*What you need to do*
All of the records should be given again verbatim.

◇ ◇ ◇

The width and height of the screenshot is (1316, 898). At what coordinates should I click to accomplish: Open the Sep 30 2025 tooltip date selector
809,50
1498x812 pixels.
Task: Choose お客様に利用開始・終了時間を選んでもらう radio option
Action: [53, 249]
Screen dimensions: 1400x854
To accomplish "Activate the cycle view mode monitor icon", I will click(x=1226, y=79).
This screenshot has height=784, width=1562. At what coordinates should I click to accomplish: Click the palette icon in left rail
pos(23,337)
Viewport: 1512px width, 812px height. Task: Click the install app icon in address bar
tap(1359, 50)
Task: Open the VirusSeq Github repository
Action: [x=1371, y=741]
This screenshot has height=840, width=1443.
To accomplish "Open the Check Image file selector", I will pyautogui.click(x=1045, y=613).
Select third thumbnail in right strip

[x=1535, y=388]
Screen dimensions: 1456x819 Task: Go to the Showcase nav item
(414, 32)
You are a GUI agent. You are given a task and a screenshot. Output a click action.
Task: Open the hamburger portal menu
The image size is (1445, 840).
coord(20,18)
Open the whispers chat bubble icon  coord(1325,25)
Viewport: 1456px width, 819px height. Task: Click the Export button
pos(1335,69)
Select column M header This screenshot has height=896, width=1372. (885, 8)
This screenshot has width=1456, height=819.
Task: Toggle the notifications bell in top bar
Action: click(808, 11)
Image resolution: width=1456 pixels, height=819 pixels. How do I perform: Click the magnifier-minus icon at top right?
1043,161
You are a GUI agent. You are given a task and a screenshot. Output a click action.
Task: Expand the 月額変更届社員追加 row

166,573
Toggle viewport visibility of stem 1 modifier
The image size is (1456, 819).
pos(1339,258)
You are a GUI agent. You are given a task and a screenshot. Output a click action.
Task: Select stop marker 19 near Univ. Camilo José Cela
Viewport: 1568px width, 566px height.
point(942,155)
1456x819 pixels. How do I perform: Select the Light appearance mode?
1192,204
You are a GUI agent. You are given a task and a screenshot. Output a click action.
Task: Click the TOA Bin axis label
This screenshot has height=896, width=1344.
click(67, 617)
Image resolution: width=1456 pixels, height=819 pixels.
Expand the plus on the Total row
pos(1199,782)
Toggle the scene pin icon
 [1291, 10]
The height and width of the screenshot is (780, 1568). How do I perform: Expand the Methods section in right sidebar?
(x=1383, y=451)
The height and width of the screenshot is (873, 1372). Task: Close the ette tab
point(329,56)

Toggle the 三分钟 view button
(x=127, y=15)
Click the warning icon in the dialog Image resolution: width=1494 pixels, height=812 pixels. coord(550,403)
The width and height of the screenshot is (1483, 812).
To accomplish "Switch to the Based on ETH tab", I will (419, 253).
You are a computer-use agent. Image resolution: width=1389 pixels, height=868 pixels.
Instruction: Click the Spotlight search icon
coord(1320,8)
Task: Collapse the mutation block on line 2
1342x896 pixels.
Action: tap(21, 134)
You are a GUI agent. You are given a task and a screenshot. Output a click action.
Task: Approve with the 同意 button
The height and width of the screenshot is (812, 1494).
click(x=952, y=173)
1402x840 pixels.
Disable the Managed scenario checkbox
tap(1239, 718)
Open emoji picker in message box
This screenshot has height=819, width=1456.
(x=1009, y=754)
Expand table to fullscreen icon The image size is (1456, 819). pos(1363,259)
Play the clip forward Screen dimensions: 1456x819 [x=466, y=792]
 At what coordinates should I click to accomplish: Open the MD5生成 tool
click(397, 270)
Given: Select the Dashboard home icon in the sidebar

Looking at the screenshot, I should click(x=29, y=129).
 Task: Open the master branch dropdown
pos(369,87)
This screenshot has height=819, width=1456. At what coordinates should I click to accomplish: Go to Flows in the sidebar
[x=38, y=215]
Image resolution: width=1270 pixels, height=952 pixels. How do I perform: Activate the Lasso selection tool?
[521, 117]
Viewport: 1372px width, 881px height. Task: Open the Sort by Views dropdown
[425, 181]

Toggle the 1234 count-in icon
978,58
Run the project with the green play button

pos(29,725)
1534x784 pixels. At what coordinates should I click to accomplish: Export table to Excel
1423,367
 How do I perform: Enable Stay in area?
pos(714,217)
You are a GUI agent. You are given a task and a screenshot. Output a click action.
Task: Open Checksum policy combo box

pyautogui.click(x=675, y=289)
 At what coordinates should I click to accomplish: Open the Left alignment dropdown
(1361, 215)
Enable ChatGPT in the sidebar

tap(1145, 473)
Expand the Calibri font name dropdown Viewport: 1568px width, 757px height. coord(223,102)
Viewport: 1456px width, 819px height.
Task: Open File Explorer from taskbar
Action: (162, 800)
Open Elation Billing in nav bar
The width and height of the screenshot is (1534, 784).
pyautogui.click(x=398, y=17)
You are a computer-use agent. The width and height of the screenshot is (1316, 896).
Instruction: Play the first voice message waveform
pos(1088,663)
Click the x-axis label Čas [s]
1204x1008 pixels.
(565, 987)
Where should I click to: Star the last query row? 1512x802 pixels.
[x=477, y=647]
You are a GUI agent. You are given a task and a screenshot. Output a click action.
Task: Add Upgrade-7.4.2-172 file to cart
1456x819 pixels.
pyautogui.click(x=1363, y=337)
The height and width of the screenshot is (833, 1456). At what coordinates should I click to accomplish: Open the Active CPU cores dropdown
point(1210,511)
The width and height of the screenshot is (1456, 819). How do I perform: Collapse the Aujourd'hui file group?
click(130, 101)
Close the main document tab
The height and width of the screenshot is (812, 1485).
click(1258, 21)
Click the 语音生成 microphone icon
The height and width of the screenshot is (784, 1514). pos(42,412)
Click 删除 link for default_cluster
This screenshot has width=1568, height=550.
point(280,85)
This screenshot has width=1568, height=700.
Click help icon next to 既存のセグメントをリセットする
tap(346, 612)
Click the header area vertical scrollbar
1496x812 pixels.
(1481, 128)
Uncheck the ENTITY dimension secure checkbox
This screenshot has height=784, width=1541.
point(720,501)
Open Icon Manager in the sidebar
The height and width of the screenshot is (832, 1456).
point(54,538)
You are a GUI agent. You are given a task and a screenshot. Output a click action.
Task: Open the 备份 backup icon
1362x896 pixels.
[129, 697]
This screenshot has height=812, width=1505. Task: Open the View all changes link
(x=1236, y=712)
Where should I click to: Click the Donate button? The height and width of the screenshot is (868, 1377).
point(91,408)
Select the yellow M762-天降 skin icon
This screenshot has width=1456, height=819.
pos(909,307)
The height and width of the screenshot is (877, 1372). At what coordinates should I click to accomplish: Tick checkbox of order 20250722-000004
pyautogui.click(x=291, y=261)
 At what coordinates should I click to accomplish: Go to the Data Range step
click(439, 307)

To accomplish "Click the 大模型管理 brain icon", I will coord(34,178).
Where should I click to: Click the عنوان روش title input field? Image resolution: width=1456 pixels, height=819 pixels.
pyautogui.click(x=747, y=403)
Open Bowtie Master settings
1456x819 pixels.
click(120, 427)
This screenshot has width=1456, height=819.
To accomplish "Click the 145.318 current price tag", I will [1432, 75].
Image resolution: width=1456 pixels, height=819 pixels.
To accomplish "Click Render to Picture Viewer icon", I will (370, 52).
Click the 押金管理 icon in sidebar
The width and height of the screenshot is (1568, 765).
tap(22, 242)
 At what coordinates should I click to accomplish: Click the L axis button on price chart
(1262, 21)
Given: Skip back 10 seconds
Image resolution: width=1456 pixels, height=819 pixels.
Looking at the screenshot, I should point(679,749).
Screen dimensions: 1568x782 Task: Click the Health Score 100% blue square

◇ ◇ ◇

*Response to this exercise*
The width and height of the screenshot is (1316, 898). At what coordinates should I click to accomplish: Open the Sep 30 2025 tooltip date selector
809,50
1498x812 pixels.
Task: Choose お客様に利用開始・終了時間を選んでもらう radio option
Action: [53, 249]
Screen dimensions: 1400x854
To accomplish "Activate the cycle view mode monitor icon", I will click(x=1226, y=79).
This screenshot has height=784, width=1562. At what coordinates should I click to accomplish: Click the palette icon in left rail
pos(23,337)
Viewport: 1512px width, 812px height. Task: Click the install app icon in address bar
tap(1359, 50)
Task: Open the VirusSeq Github repository
Action: [x=1371, y=741]
This screenshot has height=840, width=1443.
To accomplish "Open the Check Image file selector", I will pyautogui.click(x=1045, y=613).
Select third thumbnail in right strip

[x=1535, y=388]
Screen dimensions: 1456x819 Task: Go to the Showcase nav item
(414, 32)
You are a GUI agent. You are given a task and a screenshot. Output a click action.
Task: Open the hamburger portal menu
The image size is (1445, 840).
coord(20,18)
Open the whispers chat bubble icon  coord(1325,25)
Viewport: 1456px width, 819px height. Task: Click the Export button
pos(1335,69)
Select column M header This screenshot has height=896, width=1372. (885, 8)
This screenshot has width=1456, height=819.
Task: Toggle the notifications bell in top bar
Action: click(808, 11)
Image resolution: width=1456 pixels, height=819 pixels. How do I perform: Click the magnifier-minus icon at top right?
1043,161
You are a GUI agent. You are given a task and a screenshot. Output a click action.
Task: Expand the 月額変更届社員追加 row

166,573
Toggle viewport visibility of stem 1 modifier
The image size is (1456, 819).
pos(1339,258)
You are a GUI agent. You are given a task and a screenshot. Output a click action.
Task: Select stop marker 19 near Univ. Camilo José Cela
Viewport: 1568px width, 566px height.
point(942,155)
1456x819 pixels. How do I perform: Select the Light appearance mode?
1192,204
You are a GUI agent. You are given a task and a screenshot. Output a click action.
Task: Click the TOA Bin axis label
This screenshot has height=896, width=1344.
click(67, 617)
Image resolution: width=1456 pixels, height=819 pixels.
Expand the plus on the Total row
pos(1199,782)
Toggle the scene pin icon
 [1291, 10]
The height and width of the screenshot is (780, 1568). How do I perform: Expand the Methods section in right sidebar?
(x=1383, y=451)
The height and width of the screenshot is (873, 1372). Task: Close the ette tab
point(329,56)

Toggle the 三分钟 view button
(x=127, y=15)
Click the warning icon in the dialog Image resolution: width=1494 pixels, height=812 pixels. coord(550,403)
The width and height of the screenshot is (1483, 812).
To accomplish "Switch to the Based on ETH tab", I will (419, 253).
You are a computer-use agent. Image resolution: width=1389 pixels, height=868 pixels.
Instruction: Click the Spotlight search icon
coord(1320,8)
Task: Collapse the mutation block on line 2
1342x896 pixels.
Action: tap(21, 134)
You are a GUI agent. You are given a task and a screenshot. Output a click action.
Task: Approve with the 同意 button
The height and width of the screenshot is (812, 1494).
click(x=952, y=173)
1402x840 pixels.
Disable the Managed scenario checkbox
tap(1239, 718)
Open emoji picker in message box
This screenshot has height=819, width=1456.
(x=1009, y=754)
Expand table to fullscreen icon The image size is (1456, 819). pos(1363,259)
Play the clip forward Screen dimensions: 1456x819 [x=466, y=792]
 At what coordinates should I click to accomplish: Open the MD5生成 tool
click(397, 270)
Given: Select the Dashboard home icon in the sidebar

Looking at the screenshot, I should click(x=29, y=129).
 Task: Open the master branch dropdown
pos(369,87)
This screenshot has height=819, width=1456. At what coordinates should I click to accomplish: Go to Flows in the sidebar
[x=38, y=215]
Image resolution: width=1270 pixels, height=952 pixels. How do I perform: Activate the Lasso selection tool?
[521, 117]
Viewport: 1372px width, 881px height. Task: Open the Sort by Views dropdown
[425, 181]

Toggle the 1234 count-in icon
978,58
Run the project with the green play button

pos(29,725)
1534x784 pixels. At what coordinates should I click to accomplish: Export table to Excel
1423,367
 How do I perform: Enable Stay in area?
pos(714,217)
You are a GUI agent. You are given a task and a screenshot. Output a click action.
Task: Open Checksum policy combo box

pyautogui.click(x=675, y=289)
 At what coordinates should I click to accomplish: Open the Left alignment dropdown
(1361, 215)
Enable ChatGPT in the sidebar

tap(1145, 473)
Expand the Calibri font name dropdown Viewport: 1568px width, 757px height. coord(223,102)
Viewport: 1456px width, 819px height.
Task: Open File Explorer from taskbar
Action: (162, 800)
Open Elation Billing in nav bar
The width and height of the screenshot is (1534, 784).
pyautogui.click(x=398, y=17)
You are a computer-use agent. The width and height of the screenshot is (1316, 896).
Instruction: Play the first voice message waveform
pos(1088,663)
Click the x-axis label Čas [s]
1204x1008 pixels.
(565, 987)
Where should I click to: Star the last query row? 1512x802 pixels.
[x=477, y=647]
You are a GUI agent. You are given a task and a screenshot. Output a click action.
Task: Add Upgrade-7.4.2-172 file to cart
1456x819 pixels.
pyautogui.click(x=1363, y=337)
The height and width of the screenshot is (833, 1456). At what coordinates should I click to accomplish: Open the Active CPU cores dropdown
point(1210,511)
The width and height of the screenshot is (1456, 819). How do I perform: Collapse the Aujourd'hui file group?
click(130, 101)
Close the main document tab
The height and width of the screenshot is (812, 1485).
click(1258, 21)
Click the 语音生成 microphone icon
The height and width of the screenshot is (784, 1514). pos(42,412)
Click 删除 link for default_cluster
This screenshot has width=1568, height=550.
point(280,85)
This screenshot has width=1568, height=700.
Click help icon next to 既存のセグメントをリセットする
tap(346, 612)
Click the header area vertical scrollbar
1496x812 pixels.
(1481, 128)
Uncheck the ENTITY dimension secure checkbox
This screenshot has height=784, width=1541.
point(720,501)
Open Icon Manager in the sidebar
The height and width of the screenshot is (832, 1456).
point(54,538)
You are a GUI agent. You are given a task and a screenshot. Output a click action.
Task: Open the 备份 backup icon
1362x896 pixels.
[129, 697]
This screenshot has height=812, width=1505. Task: Open the View all changes link
(x=1236, y=712)
Where should I click to: Click the Donate button? The height and width of the screenshot is (868, 1377).
point(91,408)
Select the yellow M762-天降 skin icon
This screenshot has width=1456, height=819.
pos(909,307)
The height and width of the screenshot is (877, 1372). At what coordinates should I click to accomplish: Tick checkbox of order 20250722-000004
pyautogui.click(x=291, y=261)
 At what coordinates should I click to accomplish: Go to the Data Range step
click(439, 307)

To accomplish "Click the 大模型管理 brain icon", I will coord(34,178).
Where should I click to: Click the عنوان روش title input field? Image resolution: width=1456 pixels, height=819 pixels.
pyautogui.click(x=747, y=403)
Open Bowtie Master settings
1456x819 pixels.
click(120, 427)
This screenshot has width=1456, height=819.
To accomplish "Click the 145.318 current price tag", I will [1432, 75].
Image resolution: width=1456 pixels, height=819 pixels.
To accomplish "Click Render to Picture Viewer icon", I will (370, 52).
Click the 押金管理 icon in sidebar
The width and height of the screenshot is (1568, 765).
tap(22, 242)
 At what coordinates should I click to accomplish: Click the L axis button on price chart
(1262, 21)
Given: Skip back 10 seconds
Image resolution: width=1456 pixels, height=819 pixels.
Looking at the screenshot, I should point(679,749).
Screen dimensions: 1568x782 Task: Click the Health Score 100% blue square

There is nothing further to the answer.